The pro forma adjustments are based upon available information and upon
certain assumptions that Smurfit-Stone and St. Laurent believe are reasonable.
The unaudited pro forma condensed consolidated financial statements and
accompanying notes should be read in conjunction with the historical financial
statements of Smurfit-Stone and St. Laurent, and the related notes thereto. The
historical condensed consolidated statements of operations and condensed
consolidated balance sheets of St. Laurent are presented in accordance with
accounting principles generally accepted in the United States.

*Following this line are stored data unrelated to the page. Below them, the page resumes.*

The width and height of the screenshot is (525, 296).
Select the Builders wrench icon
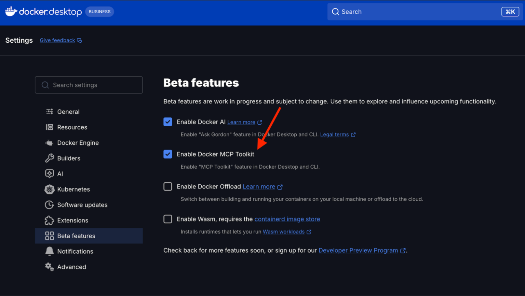click(50, 158)
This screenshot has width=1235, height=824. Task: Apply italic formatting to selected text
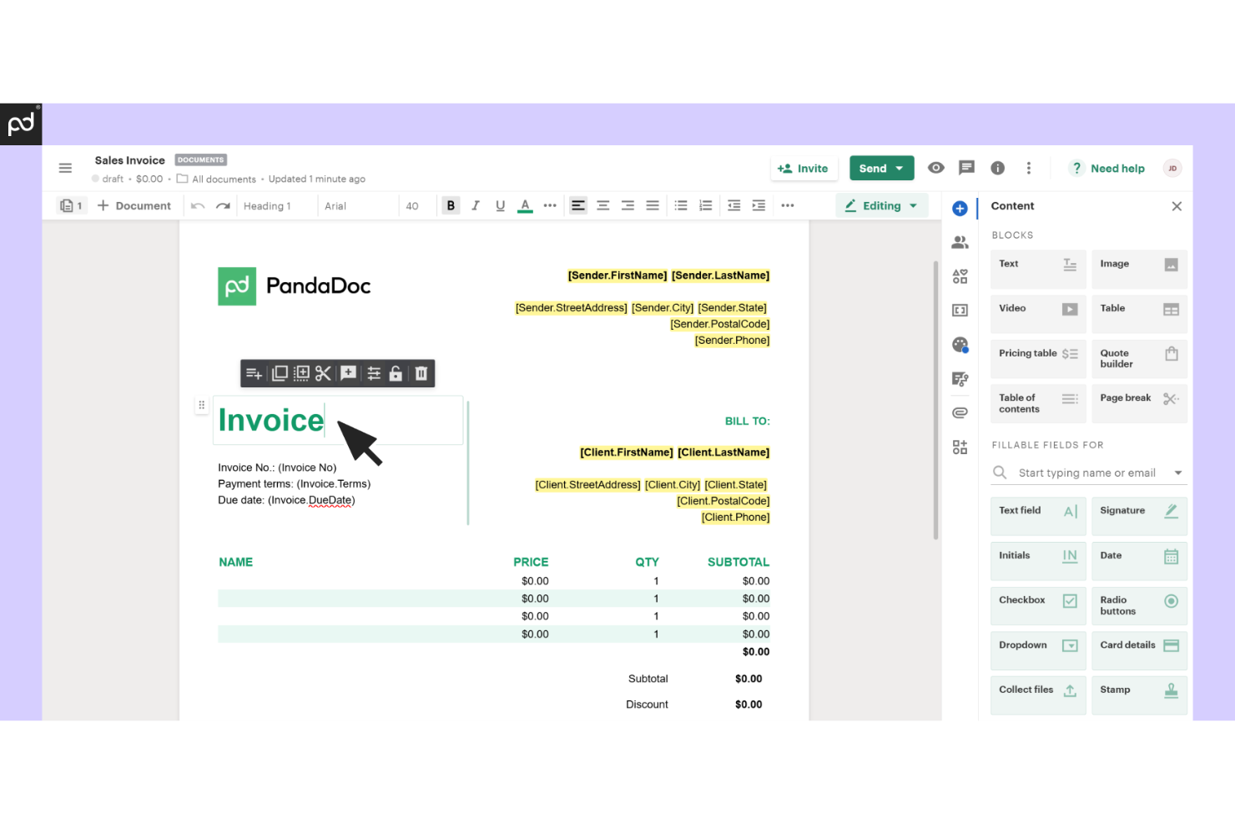click(476, 205)
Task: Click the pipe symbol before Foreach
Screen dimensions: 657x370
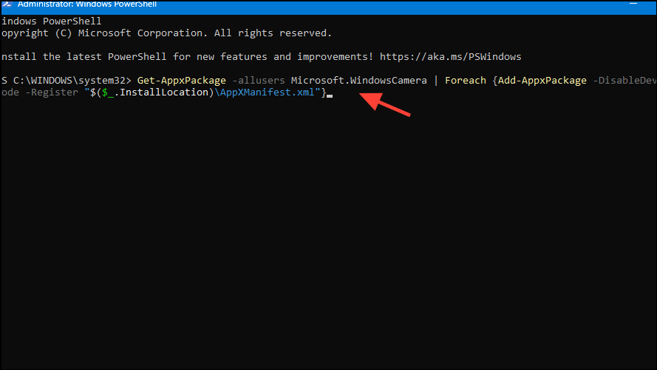Action: pos(436,81)
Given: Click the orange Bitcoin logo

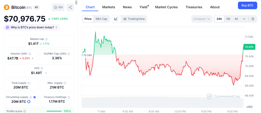Looking at the screenshot, I should point(7,7).
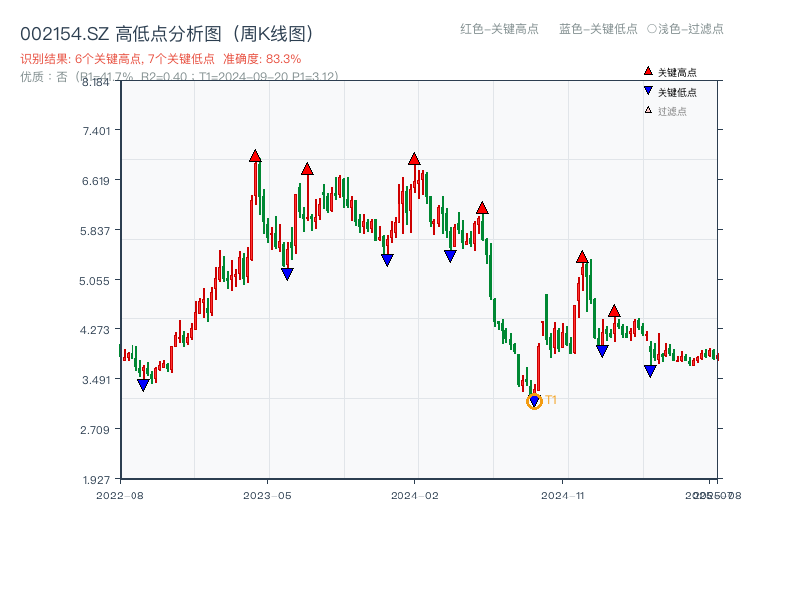Click the circled orange T1 marker icon
This screenshot has height=597, width=797.
pos(533,401)
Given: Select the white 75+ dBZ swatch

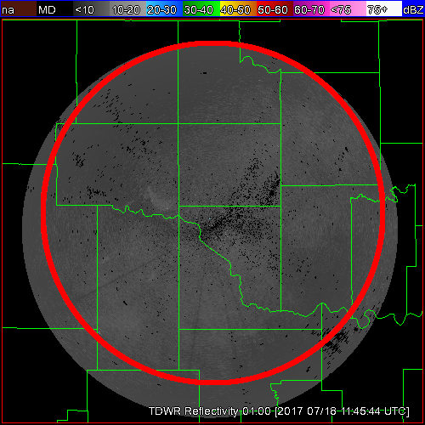Looking at the screenshot, I should pyautogui.click(x=384, y=9).
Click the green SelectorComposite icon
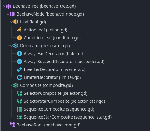 tap(20, 93)
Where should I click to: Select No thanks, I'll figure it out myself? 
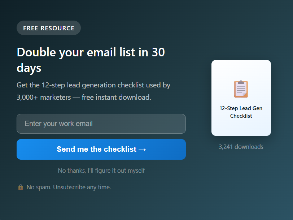tap(101, 170)
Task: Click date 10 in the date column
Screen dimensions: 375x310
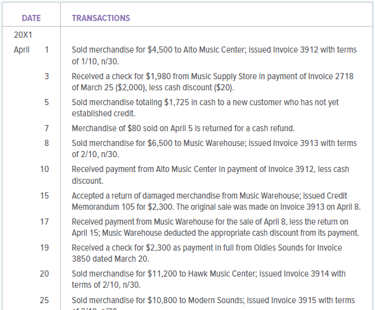Action: point(45,169)
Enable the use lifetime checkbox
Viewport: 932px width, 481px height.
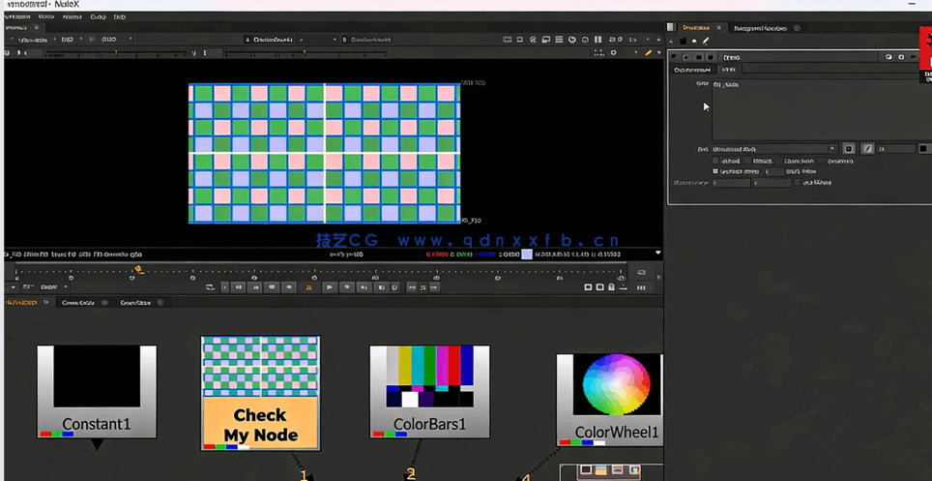point(797,182)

The unaudited pro forma condensed consolidated financial statements are
provided for informational purposes only in response to Securities and Exhange
Commission ("SEC") requirements and do not purport to represent what
Smurfit-Stone's financial position or results of operations would actually have
been if the Transaction had in fact occurred at such dates or to project
Smurfit-Stone's financial position or results of operations for any future date
or period.
For financial accounting purposes, the acquisition of St. Laurent will be
accounted for using the purchase method of accounting. Accordingly,
St. Laurent's assets and liabilities have been adjusted, on a preliminary basis,
to reflect their fair values in the unaudited pro forma condensed consolidated
balance sheet as of March 31, 2000. The estimated effects resulting from these
adjustments have been reflected in the unaudited pro forma condensed
consolidated statements of operations. The allocation of the estimated purchase
price and the estimated transaction fees and expenses included in the unaudited
pro forma condensed consolidated financial statements are preliminary; final
amounts may differ from those set forth herein and such differences may be
material.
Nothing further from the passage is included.